(INPUT DATA)
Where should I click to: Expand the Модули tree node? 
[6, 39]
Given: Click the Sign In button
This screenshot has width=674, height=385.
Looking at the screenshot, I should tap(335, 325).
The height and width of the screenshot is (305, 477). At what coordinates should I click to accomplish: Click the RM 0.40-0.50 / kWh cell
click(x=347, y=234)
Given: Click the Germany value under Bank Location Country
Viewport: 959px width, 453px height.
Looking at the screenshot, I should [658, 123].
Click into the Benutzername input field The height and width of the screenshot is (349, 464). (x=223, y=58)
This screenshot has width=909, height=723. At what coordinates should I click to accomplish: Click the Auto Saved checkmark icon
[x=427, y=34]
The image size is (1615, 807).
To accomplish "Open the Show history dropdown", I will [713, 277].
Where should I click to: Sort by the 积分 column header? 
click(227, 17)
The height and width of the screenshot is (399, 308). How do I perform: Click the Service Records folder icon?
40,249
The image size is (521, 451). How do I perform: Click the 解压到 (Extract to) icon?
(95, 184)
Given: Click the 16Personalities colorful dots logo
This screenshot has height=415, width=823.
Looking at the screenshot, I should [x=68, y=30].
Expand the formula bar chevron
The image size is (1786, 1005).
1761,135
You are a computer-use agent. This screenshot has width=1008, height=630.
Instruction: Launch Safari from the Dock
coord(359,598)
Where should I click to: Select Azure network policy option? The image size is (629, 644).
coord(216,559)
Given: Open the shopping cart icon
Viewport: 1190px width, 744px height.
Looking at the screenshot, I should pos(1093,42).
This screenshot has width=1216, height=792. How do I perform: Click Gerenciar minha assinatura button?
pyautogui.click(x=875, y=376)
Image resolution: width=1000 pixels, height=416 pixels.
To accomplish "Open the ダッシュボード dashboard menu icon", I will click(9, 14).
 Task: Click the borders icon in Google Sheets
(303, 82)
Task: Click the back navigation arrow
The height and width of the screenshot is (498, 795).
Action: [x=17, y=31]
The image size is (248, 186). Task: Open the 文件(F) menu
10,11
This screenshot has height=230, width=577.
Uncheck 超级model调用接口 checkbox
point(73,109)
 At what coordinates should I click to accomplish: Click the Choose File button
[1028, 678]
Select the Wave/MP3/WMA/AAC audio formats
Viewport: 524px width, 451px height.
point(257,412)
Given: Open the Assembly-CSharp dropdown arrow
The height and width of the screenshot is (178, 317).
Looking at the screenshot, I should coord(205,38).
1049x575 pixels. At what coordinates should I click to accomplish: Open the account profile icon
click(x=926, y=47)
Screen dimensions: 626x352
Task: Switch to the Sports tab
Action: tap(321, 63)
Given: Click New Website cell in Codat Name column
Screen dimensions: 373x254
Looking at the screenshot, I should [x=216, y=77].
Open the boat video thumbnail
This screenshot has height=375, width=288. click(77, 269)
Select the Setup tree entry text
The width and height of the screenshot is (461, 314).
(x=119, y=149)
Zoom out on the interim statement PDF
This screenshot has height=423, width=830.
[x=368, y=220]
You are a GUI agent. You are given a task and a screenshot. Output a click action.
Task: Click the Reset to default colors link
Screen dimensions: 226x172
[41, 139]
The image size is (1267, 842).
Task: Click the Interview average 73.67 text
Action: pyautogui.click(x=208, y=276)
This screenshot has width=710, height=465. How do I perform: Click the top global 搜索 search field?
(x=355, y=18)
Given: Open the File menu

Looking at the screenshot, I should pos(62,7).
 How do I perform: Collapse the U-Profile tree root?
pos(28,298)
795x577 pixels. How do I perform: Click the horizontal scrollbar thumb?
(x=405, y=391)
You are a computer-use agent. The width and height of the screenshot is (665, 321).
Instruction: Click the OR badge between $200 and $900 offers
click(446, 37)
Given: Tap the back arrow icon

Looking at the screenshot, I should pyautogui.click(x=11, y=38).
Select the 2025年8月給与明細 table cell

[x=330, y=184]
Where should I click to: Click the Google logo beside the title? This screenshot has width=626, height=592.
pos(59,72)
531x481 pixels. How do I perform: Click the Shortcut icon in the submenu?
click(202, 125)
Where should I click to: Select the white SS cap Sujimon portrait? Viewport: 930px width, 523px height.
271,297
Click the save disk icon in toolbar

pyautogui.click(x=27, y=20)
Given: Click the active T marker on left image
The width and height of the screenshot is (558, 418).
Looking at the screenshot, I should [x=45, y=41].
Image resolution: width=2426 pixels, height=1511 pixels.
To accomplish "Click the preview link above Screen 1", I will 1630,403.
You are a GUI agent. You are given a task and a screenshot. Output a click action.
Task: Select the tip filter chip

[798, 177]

(EXERCISE DESCRIPTION)
Recast the rows above as a Markdown table with the columns Row and Line, where Row holds each line's number and Line holds the line itself. Leave out any blank lines.

(FULL RESPONSE)
| Row | Line |
|---|---|
| 1 | Where should I click to: Expand the Модули tree node?  |
| 2 | [6, 39] |
| 3 | Given: Click the Sign In button |
| 4 | This screenshot has width=674, height=385. |
| 5 | Looking at the screenshot, I should tap(335, 325). |
| 6 | The height and width of the screenshot is (305, 477). At what coordinates should I click to accomplish: Click the RM 0.40-0.50 / kWh cell |
| 7 | click(x=347, y=234) |
| 8 | Given: Click the Germany value under Bank Location Country |
| 9 | Viewport: 959px width, 453px height. |
| 10 | Looking at the screenshot, I should [658, 123]. |
| 11 | Click into the Benutzername input field The height and width of the screenshot is (349, 464). (x=223, y=58) |
| 12 | This screenshot has width=909, height=723. At what coordinates should I click to accomplish: Click the Auto Saved checkmark icon |
| 13 | [x=427, y=34] |
| 14 | The image size is (1615, 807). |
| 15 | To accomplish "Open the Show history dropdown", I will [713, 277]. |
| 16 | Where should I click to: Sort by the 积分 column header?  |
| 17 | click(227, 17) |
| 18 | The height and width of the screenshot is (399, 308). How do I perform: Click the Service Records folder icon? |
| 19 | 40,249 |
| 20 | The image size is (521, 451). How do I perform: Click the 解压到 (Extract to) icon? |
| 21 | (95, 184) |
| 22 | Given: Click the 16Personalities colorful dots logo |
| 23 | This screenshot has height=415, width=823. |
| 24 | Looking at the screenshot, I should [x=68, y=30]. |
| 25 | Expand the formula bar chevron |
| 26 | The image size is (1786, 1005). |
| 27 | 1761,135 |
| 28 | You are a computer-use agent. This screenshot has width=1008, height=630. |
| 29 | Instruction: Launch Safari from the Dock |
| 30 | coord(359,598) |
| 31 | Where should I click to: Select Azure network policy option? The image size is (629, 644). |
| 32 | coord(216,559) |
| 33 | Given: Open the shopping cart icon |
| 34 | Viewport: 1190px width, 744px height. |
| 35 | Looking at the screenshot, I should pos(1093,42). |
| 36 | This screenshot has width=1216, height=792. How do I perform: Click Gerenciar minha assinatura button? |
| 37 | pyautogui.click(x=875, y=376) |
| 38 | Image resolution: width=1000 pixels, height=416 pixels. |
| 39 | To accomplish "Open the ダッシュボード dashboard menu icon", I will click(9, 14). |
| 40 |  Task: Click the borders icon in Google Sheets |
| 41 | (303, 82) |
| 42 | Task: Click the back navigation arrow |
| 43 | The height and width of the screenshot is (498, 795). |
| 44 | Action: [x=17, y=31] |
| 45 | The image size is (248, 186). Task: Open the 文件(F) menu |
| 46 | 10,11 |
| 47 | This screenshot has height=230, width=577. |
| 48 | Uncheck 超级model调用接口 checkbox |
| 49 | point(73,109) |
| 50 |  At what coordinates should I click to accomplish: Click the Choose File button |
| 51 | [1028, 678] |
| 52 | Select the Wave/MP3/WMA/AAC audio formats |
| 53 | Viewport: 524px width, 451px height. |
| 54 | point(257,412) |
| 55 | Given: Open the Assembly-CSharp dropdown arrow |
| 56 | The height and width of the screenshot is (178, 317). |
| 57 | Looking at the screenshot, I should coord(205,38). |
| 58 | 1049x575 pixels. At what coordinates should I click to accomplish: Open the account profile icon |
| 59 | click(x=926, y=47) |
| 60 | Screen dimensions: 626x352 |
| 61 | Task: Switch to the Sports tab |
| 62 | Action: tap(321, 63) |
| 63 | Given: Click New Website cell in Codat Name column |
| 64 | Screen dimensions: 373x254 |
| 65 | Looking at the screenshot, I should [x=216, y=77]. |
| 66 | Open the boat video thumbnail |
| 67 | This screenshot has height=375, width=288. click(77, 269) |
| 68 | Select the Setup tree entry text |
| 69 | The width and height of the screenshot is (461, 314). |
| 70 | (x=119, y=149) |
| 71 | Zoom out on the interim statement PDF |
| 72 | This screenshot has height=423, width=830. |
| 73 | [x=368, y=220] |
| 74 | You are a GUI agent. You are given a task and a screenshot. Output a click action. |
| 75 | Task: Click the Reset to default colors link |
| 76 | Screen dimensions: 226x172 |
| 77 | [41, 139] |
| 78 | The image size is (1267, 842). |
| 79 | Task: Click the Interview average 73.67 text |
| 80 | Action: pyautogui.click(x=208, y=276) |
| 81 | This screenshot has width=710, height=465. How do I perform: Click the top global 搜索 search field? |
| 82 | (x=355, y=18) |
| 83 | Given: Open the File menu |
| 84 | Looking at the screenshot, I should pos(62,7). |
| 85 |  How do I perform: Collapse the U-Profile tree root? |
| 86 | pos(28,298) |
| 87 | 795x577 pixels. How do I perform: Click the horizontal scrollbar thumb? |
| 88 | (x=405, y=391) |
| 89 | You are a computer-use agent. The width and height of the screenshot is (665, 321). |
| 90 | Instruction: Click the OR badge between $200 and $900 offers |
| 91 | click(446, 37) |
| 92 | Given: Tap the back arrow icon |
| 93 | Looking at the screenshot, I should pyautogui.click(x=11, y=38). |
| 94 | Select the 2025年8月給与明細 table cell |
| 95 | [x=330, y=184] |
| 96 | Where should I click to: Click the Google logo beside the title? This screenshot has width=626, height=592. |
| 97 | pos(59,72) |
| 98 | 531x481 pixels. How do I perform: Click the Shortcut icon in the submenu? |
| 99 | click(202, 125) |
| 100 | Where should I click to: Select the white SS cap Sujimon portrait? Viewport: 930px width, 523px height. |
| 101 | 271,297 |
| 102 | Click the save disk icon in toolbar |
| 103 | pyautogui.click(x=27, y=20) |
| 104 | Given: Click the active T marker on left image |
| 105 | The width and height of the screenshot is (558, 418). |
| 106 | Looking at the screenshot, I should [x=45, y=41]. |
| 107 | Image resolution: width=2426 pixels, height=1511 pixels. |
| 108 | To accomplish "Click the preview link above Screen 1", I will 1630,403. |
| 109 | You are a GUI agent. You are given a task and a screenshot. Output a click action. |
| 110 | Task: Select the tip filter chip |
| 111 | [798, 177] |